1.

Explain the meaning of Income- Expenditure Account. Write the points to be considered for the preparation of it.

Answer»

Meaning: The account which is prepared by non-trading concerns at the end of the year to know the result (Surplus or Deficit) of the institution, is known as Income-Expenditure Account.

Explanation:

On the debit side of this account, current year’s revenue expenses and on the credit side current year’s revenue incomes are recorded. The non-cash transactions like bad debts, provision for doubtful debts, depreciation, etc. are also recorded in this account. The main purpose to prepare this account is to know whether the expenses incurred during the relevant year or time period, are within the rules and regulations.

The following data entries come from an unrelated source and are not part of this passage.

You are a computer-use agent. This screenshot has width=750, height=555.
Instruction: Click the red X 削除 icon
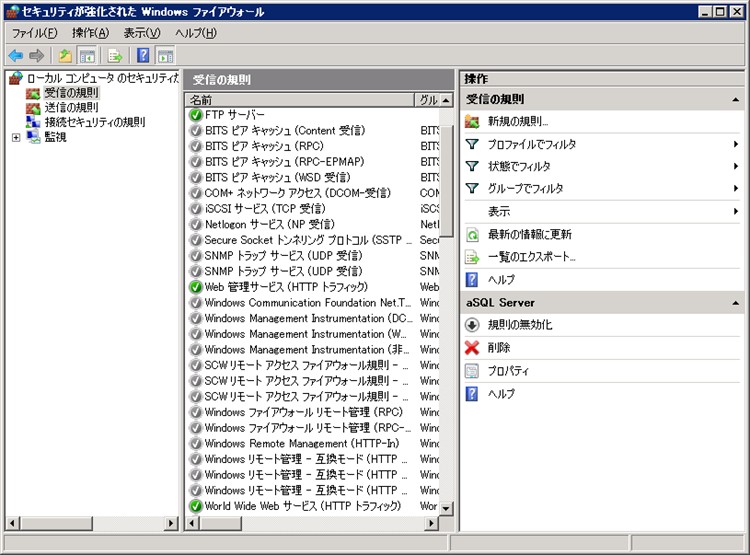tap(472, 348)
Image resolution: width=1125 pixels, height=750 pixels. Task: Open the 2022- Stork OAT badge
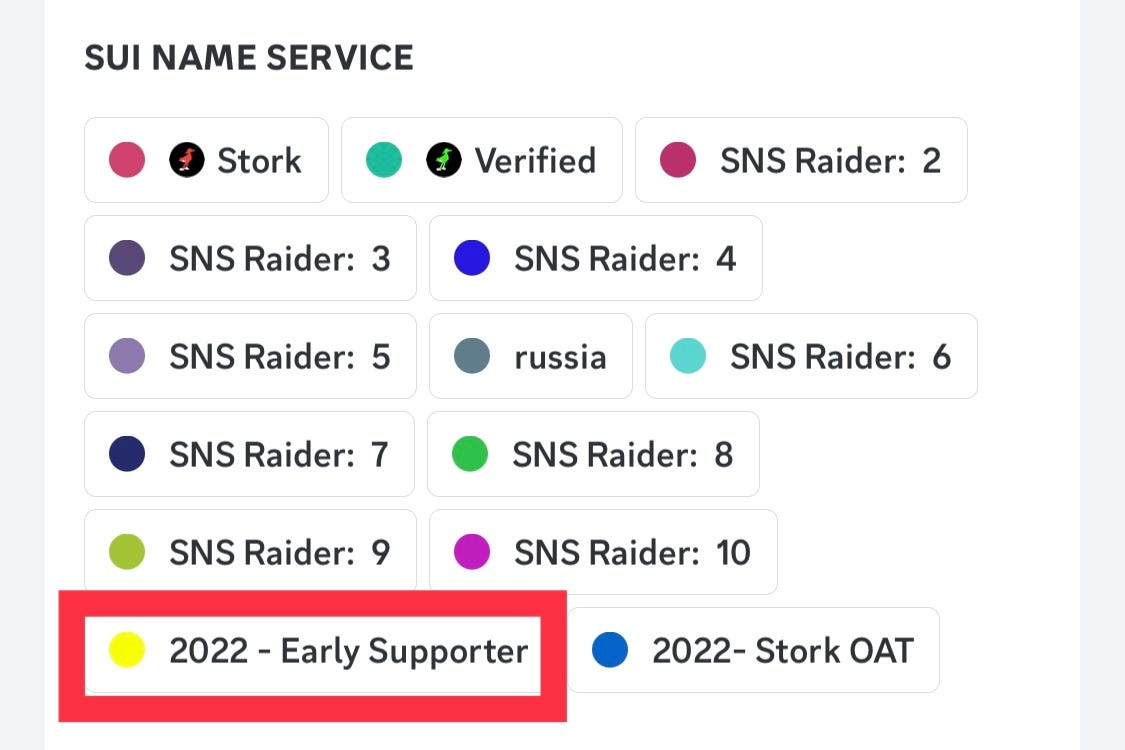tap(753, 650)
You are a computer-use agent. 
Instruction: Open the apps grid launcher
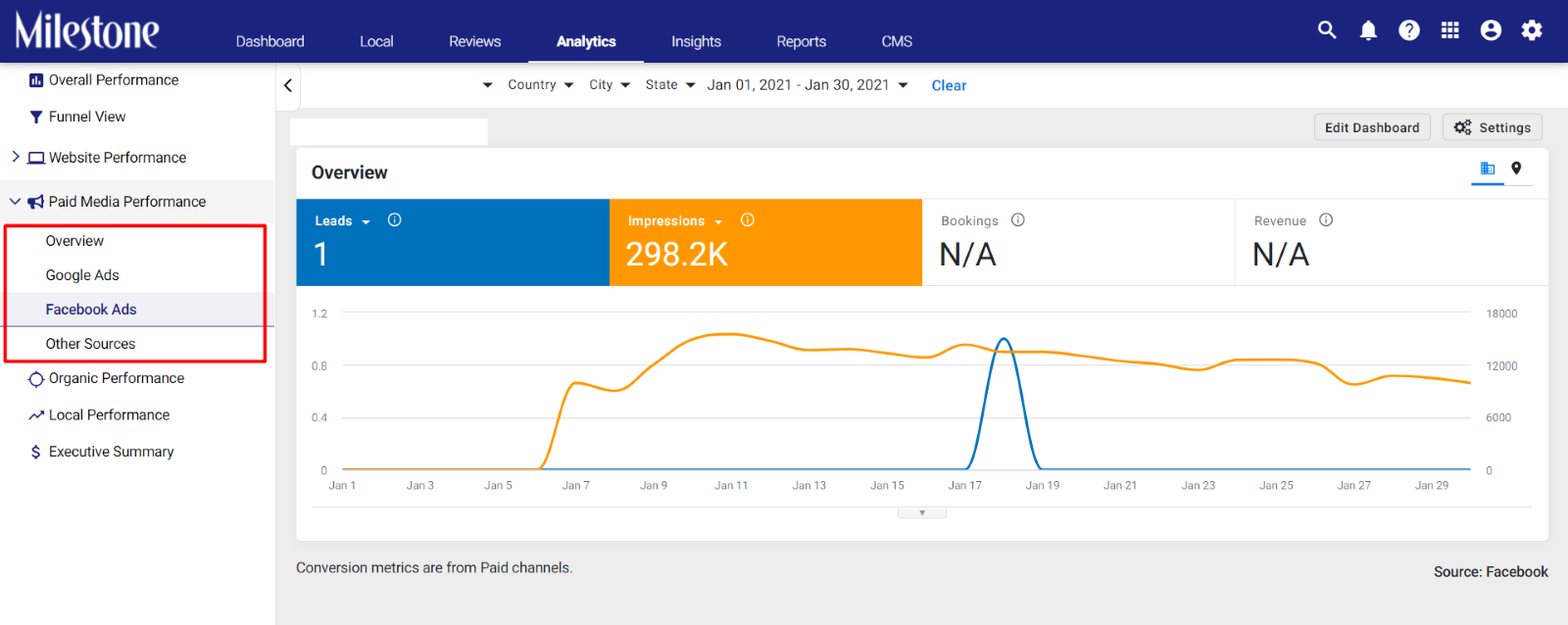pos(1450,30)
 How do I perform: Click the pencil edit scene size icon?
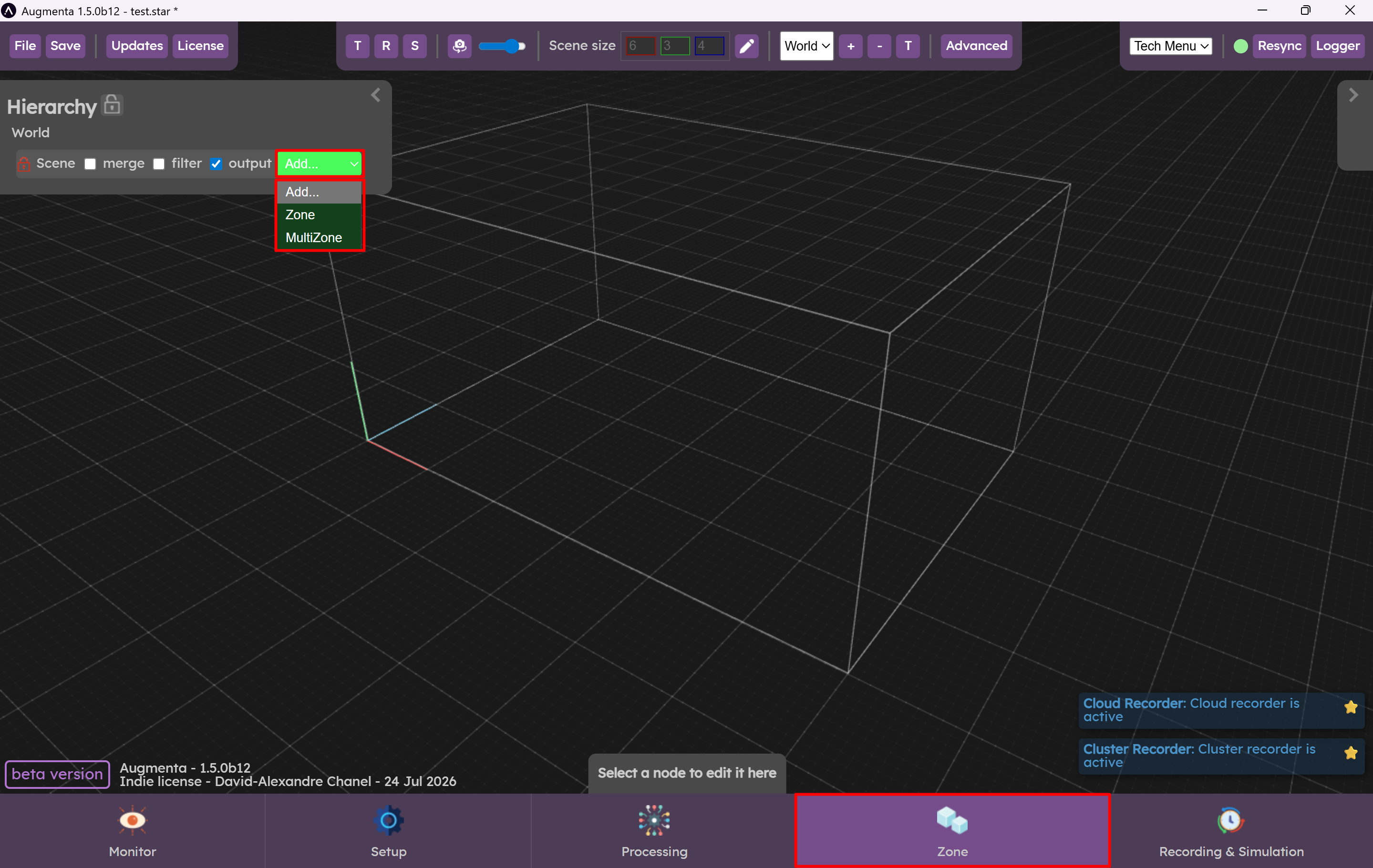746,46
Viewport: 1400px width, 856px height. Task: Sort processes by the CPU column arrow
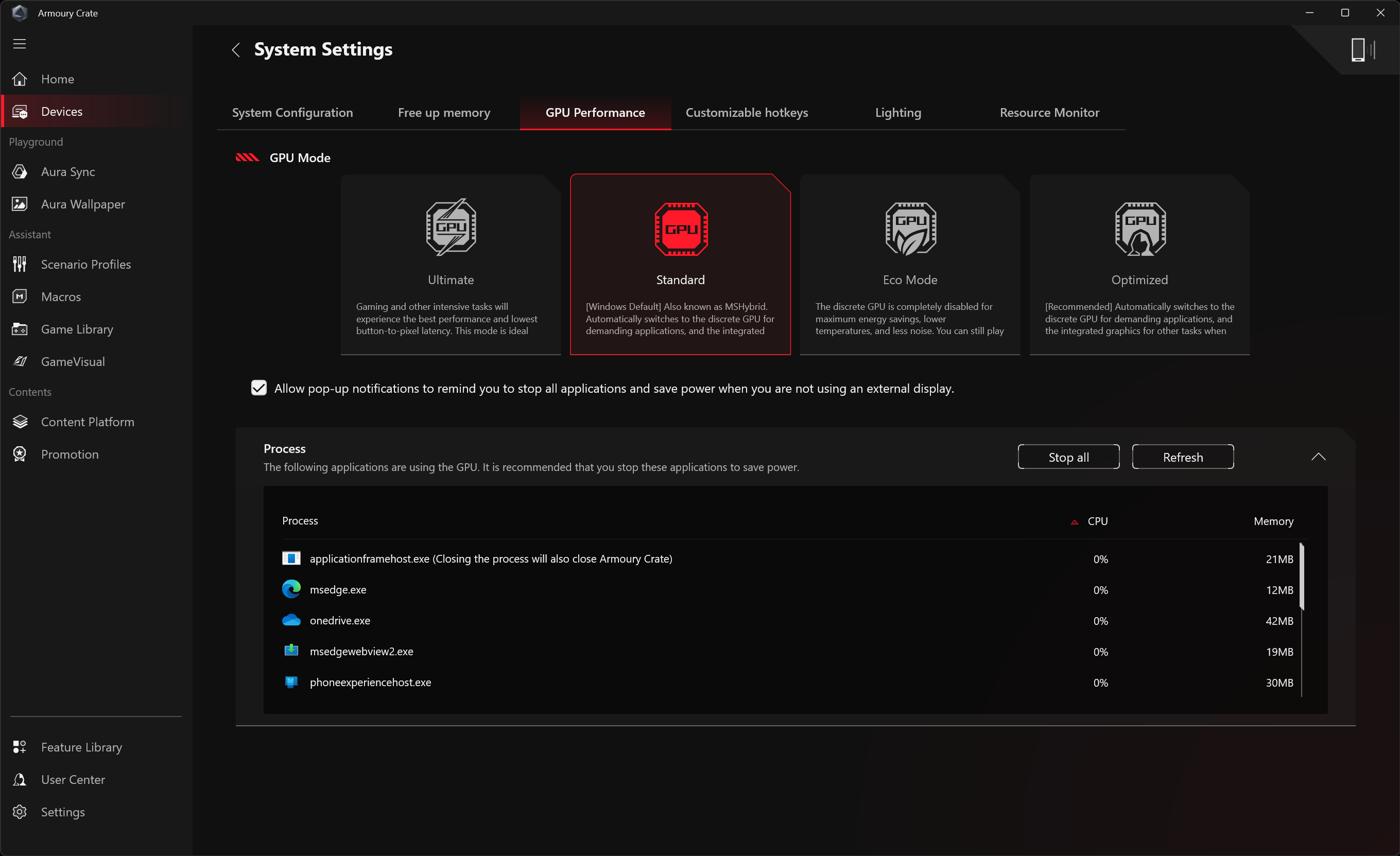(x=1074, y=521)
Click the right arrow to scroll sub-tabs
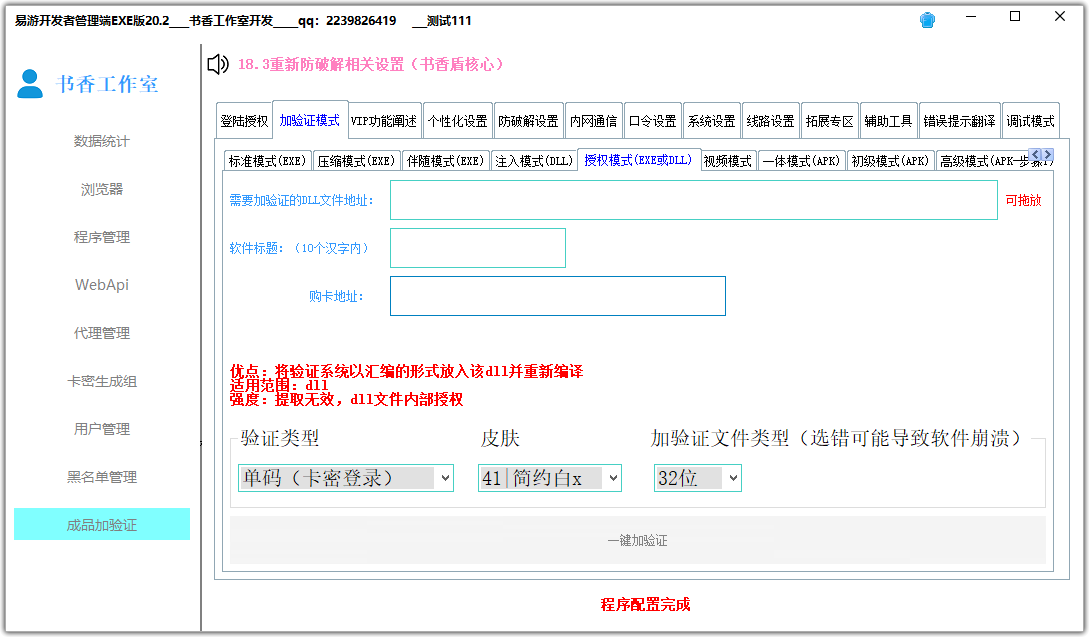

Points to be kept in mind while preparing the Income-Expenditure Account:

  • Keep in mind the year for which the Income- Expenditure Account has to be prepared.
  • On the debit side of the Income-Expenditure Account, the current year’s revenue expenses are recorded.
  • On the credit side of the Income-Expenditure Account, the current year’s revenue incomes are recorded.
  • If the total of the credit side of the Income- Expenditure Account is more, then the difference is recorded on the debit side as ‘Excess of income over expenses (profit).’
  • If the total of the debit side of the Income- Expenditure Account is more then the difference is recorded on the credit side as ‘Excess of expenses over incomes (loss).’

Following particulars are not to be considered:

  • The opening and closing balances of Receipts-Payments Account.
  • All capital incomes and capital expenses.
  • Last year’s revenue income received in current year.
  • Revenue expenses of last year paid in current year.
  • Revenue income received for the next year in the current year.
  • Revenue expenses paid for the next year in the current year.

Following details to be considered (which are not shown in the receipts and payments accounts):

  • Depreciation, bad-debts reserve, provision for taxation, etc.
  • Current year’s outstanding income to be received and current year’s expenses to be paid.
  • Current year’s revenue income which was received in the last year and current year’s revenue expenses which was paid in the last year.